Sunday, January 13, 2013

Three Days to Deliver, Three Days to Die (Day 2): Majora's Mask part 4


    After an episode in gaining the trust of the children of the town, Link goes to the children's clubhouse and uses the kindly astronomer's telescope to look for the Skull Kid.  The only thing I felt was worth mentioning about that scene was that these children are kinda bigots against Link since he's a tree person (you may call it bigotree if you like).  You see the Skull Kid on top of the clock tower, and then he turns to look at Link.  He turns Link's attention to the sky, and that's when you witness for the first time arguably the most dreadful thing in gaming history.  Fans of this game, if you feel so inclined, you may now go crazy.  Like Bieber Fever crazy, not psychological warfare crazy or prison break crazy and especially not tribal ritual crazy.
Goodnight Moon


    Folks, here's the moon:  unblinking orangish red eyes, nose like an arrow, bared teeth, and leaning closer and closer toward Clock Town.  The only thing I can think to compare this moon to is Mount Doom from the Lord of the Rings.  Throughout the quest of the Fellowship, the fiery blackness can be seen burning with deep ominous echoes on the horizon. It is the consistent reminder that it is the end goal of the quest. On the first day, the moon wasn't immediately shown to you, but on the second day it is far more difficult to miss.  I believe that all of the fear that comes with this dark heavenly body abides in the subtlety.   It falls in complete silence, inching closer and closer with the patience of a shadow, waiting for the moment it will sweep death across the world.  Once you see it the first time, you can never forget it is there.  It doesn't matter where Link goes in this land, the moon is always in the sky, always crawling closer, always inescapable.   As time rushes by until the deadline of your quest, the moon gets closer to the town.  Gamers watch knowing the consequences of  what happens the clock strikes zero, while the rest of the town anticipates a festival of frivolity and entertainment.  They all continue to pretend that nothing bad is happening, weddings are planned, the mail is delivered, dancers dance, jugglers juggle, and the city guards keep to their posts.  The guards will not even let Link leave the town stating it is for his own safety to not be out in the surrounding wilderness.  The moon serves as the symbol of the inevitability of death; it is the memento mori of the masterpiece.  While everyone will turn a blind eye to the grim future, it still doesn't change the future.

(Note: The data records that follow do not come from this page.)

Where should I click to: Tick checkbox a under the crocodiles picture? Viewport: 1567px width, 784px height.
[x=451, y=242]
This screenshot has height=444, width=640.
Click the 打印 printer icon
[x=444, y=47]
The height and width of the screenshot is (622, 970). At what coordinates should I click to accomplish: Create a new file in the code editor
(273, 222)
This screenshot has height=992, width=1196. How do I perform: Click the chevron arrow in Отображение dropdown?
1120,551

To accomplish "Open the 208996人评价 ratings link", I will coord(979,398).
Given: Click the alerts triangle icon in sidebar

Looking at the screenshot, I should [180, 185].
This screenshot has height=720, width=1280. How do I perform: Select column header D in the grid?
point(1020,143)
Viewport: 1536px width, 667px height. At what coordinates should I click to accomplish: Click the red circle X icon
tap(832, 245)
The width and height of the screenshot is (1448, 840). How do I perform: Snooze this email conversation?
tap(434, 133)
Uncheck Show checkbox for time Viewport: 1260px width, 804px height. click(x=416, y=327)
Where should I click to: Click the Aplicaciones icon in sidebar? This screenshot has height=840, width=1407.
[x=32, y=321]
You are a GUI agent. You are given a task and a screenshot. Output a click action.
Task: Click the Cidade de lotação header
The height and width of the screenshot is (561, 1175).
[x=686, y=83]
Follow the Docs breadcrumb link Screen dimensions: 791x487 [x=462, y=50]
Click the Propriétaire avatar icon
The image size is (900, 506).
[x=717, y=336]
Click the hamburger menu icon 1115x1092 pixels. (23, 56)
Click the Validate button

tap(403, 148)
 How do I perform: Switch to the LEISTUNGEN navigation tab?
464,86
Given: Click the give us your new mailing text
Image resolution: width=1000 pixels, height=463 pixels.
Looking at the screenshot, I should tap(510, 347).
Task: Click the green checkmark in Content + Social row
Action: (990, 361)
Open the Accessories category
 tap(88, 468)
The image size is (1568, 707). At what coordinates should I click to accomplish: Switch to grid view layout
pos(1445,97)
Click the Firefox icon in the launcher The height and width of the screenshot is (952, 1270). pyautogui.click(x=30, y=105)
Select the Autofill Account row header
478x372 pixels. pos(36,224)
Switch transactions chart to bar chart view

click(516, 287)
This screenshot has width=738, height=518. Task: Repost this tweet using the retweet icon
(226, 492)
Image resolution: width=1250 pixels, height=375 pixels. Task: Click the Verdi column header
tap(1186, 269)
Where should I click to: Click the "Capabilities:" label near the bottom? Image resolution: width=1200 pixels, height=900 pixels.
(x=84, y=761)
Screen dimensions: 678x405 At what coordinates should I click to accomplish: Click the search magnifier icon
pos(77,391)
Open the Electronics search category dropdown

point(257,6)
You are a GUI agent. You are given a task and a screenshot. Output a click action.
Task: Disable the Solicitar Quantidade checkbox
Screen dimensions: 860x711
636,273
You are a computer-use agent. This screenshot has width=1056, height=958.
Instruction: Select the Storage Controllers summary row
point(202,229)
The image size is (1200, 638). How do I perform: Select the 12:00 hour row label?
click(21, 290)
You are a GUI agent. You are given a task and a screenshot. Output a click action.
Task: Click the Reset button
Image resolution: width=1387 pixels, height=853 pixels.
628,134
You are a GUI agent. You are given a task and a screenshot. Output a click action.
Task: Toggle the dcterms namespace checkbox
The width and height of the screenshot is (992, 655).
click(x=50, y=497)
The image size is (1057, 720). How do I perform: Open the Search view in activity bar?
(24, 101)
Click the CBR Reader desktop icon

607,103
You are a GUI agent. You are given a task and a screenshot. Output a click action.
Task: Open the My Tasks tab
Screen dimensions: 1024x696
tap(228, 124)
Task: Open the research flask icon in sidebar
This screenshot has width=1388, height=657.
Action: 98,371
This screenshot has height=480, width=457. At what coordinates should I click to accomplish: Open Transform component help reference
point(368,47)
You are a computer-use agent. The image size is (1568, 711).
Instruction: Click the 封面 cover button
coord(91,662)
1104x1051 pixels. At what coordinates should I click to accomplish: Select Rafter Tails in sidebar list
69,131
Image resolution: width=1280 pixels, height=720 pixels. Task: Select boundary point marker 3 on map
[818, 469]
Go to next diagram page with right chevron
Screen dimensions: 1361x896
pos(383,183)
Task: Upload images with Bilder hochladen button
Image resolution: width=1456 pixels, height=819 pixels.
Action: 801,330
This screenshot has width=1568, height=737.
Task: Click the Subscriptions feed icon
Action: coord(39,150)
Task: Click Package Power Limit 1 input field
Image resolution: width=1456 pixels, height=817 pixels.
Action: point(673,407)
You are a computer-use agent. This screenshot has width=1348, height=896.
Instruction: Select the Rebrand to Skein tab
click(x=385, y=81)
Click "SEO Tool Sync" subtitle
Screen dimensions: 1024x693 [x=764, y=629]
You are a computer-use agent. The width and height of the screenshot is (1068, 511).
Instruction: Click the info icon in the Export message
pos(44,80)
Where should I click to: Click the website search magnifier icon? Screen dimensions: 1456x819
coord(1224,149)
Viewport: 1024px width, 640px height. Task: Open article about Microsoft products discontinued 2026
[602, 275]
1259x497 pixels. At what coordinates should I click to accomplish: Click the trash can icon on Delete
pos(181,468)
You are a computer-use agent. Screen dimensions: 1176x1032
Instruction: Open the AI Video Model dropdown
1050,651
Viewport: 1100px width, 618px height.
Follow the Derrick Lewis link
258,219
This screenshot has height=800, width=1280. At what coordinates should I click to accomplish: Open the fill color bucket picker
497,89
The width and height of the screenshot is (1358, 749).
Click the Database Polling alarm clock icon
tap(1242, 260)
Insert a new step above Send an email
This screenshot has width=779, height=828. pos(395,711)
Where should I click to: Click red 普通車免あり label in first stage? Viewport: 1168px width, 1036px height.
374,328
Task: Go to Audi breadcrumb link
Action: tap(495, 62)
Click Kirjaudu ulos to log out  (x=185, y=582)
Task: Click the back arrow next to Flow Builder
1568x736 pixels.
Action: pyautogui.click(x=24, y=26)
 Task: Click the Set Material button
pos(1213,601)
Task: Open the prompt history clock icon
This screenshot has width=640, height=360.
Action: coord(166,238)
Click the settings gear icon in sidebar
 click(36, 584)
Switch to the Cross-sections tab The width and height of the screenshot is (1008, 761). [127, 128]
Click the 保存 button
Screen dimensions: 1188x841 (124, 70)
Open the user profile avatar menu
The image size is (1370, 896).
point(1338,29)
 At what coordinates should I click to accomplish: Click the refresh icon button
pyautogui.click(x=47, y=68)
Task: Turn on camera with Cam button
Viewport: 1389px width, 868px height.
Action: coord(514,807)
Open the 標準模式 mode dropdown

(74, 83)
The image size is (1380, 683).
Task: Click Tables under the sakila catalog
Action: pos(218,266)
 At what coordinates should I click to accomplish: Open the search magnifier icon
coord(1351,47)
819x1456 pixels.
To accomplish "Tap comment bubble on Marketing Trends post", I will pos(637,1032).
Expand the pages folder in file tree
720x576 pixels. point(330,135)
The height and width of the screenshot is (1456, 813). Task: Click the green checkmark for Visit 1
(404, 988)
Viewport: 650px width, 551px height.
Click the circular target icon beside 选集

   As Link gazes up through the telescope at the moon, a sudden sparkle shows in its eye.  Tearing down through the rain clouds is a blue glistening gem.  The astronomer identifies it as being the most rare and beautiful gem in existence, the moon's tear.  Link is given stone as the astronomer already owns the only other one.  The astronomer mentions that at midnight on the third day, the stairs to the top of the clock tower will open and Link will be able to confront the Skull Kid.

   A crew of workers are building a bridge to the clock tower for the festival, but it looks to be behind schedule.  In the same area is a deku person, a territorial merchant holding on to the kind of flower that Link had hopped around on in the strange cave.  He refuses to move from the flower, because he is looking for a souvenir to take to his wife from the festival.  Link offers the Moon Tear to the man, and as a sign of gratitude, the deku man gives Link the deed to the flower (tree people take stuff a little too seriously sometimes).

   I feel that this tear is too often overlooked.  The fact that the menacing moon could conjure the beautiful tear is the one ray of hope amid the despair, the one drop of mercy in the basin of wrath, the olive branch in the flood.  At the same time, the fact that the moon is so close its tears fall to the world below could also be the sign that only despair may follow and that any chance of salvation is now lost.  I prefer the former interpretation over the latter given that there was another moon tear in the astronomer's observatory.  It would seem to show that in the past the world had been threatened, but it endured and survived.  On this basis, the escape from the jaws of the deathly moon is presented as a possibility.  However, escape from destruction is still not guaranteed.

  What happens next will be left to the next 24 hours.  Until then, good night.